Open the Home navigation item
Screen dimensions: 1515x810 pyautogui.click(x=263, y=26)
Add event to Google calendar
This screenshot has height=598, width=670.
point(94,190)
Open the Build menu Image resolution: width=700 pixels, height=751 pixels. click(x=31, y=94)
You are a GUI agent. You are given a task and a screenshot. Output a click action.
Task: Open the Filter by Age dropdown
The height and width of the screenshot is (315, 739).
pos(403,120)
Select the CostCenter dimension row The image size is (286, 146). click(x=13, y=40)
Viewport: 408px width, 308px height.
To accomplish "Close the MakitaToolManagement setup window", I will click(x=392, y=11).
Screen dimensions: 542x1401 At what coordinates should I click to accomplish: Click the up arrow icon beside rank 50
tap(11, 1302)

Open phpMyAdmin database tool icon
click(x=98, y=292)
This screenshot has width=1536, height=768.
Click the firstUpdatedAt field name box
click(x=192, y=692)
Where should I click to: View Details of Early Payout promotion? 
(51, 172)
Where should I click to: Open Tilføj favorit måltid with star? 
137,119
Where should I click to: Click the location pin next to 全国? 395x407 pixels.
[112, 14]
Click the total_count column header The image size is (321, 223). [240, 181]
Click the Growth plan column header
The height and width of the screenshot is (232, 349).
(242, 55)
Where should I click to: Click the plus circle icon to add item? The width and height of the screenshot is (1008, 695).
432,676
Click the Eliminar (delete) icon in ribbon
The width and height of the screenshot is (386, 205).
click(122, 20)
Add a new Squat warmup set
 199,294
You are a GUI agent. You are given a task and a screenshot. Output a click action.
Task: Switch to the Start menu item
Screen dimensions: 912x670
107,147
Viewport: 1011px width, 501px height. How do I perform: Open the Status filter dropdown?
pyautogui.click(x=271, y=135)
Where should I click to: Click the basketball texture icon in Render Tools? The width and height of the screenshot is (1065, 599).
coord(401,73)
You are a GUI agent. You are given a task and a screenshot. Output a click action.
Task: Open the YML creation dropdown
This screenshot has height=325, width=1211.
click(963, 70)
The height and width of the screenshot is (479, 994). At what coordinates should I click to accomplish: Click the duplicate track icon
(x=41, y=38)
------------------------------
**DESCRIPTION OF THE TASK:** Wherever the string "menu" is found in the listing above, copy the line that contains it.

**TASK RESPONSE:**
Open the Build menu Image resolution: width=700 pixels, height=751 pixels. click(x=31, y=94)
Task: Switch to the Start menu item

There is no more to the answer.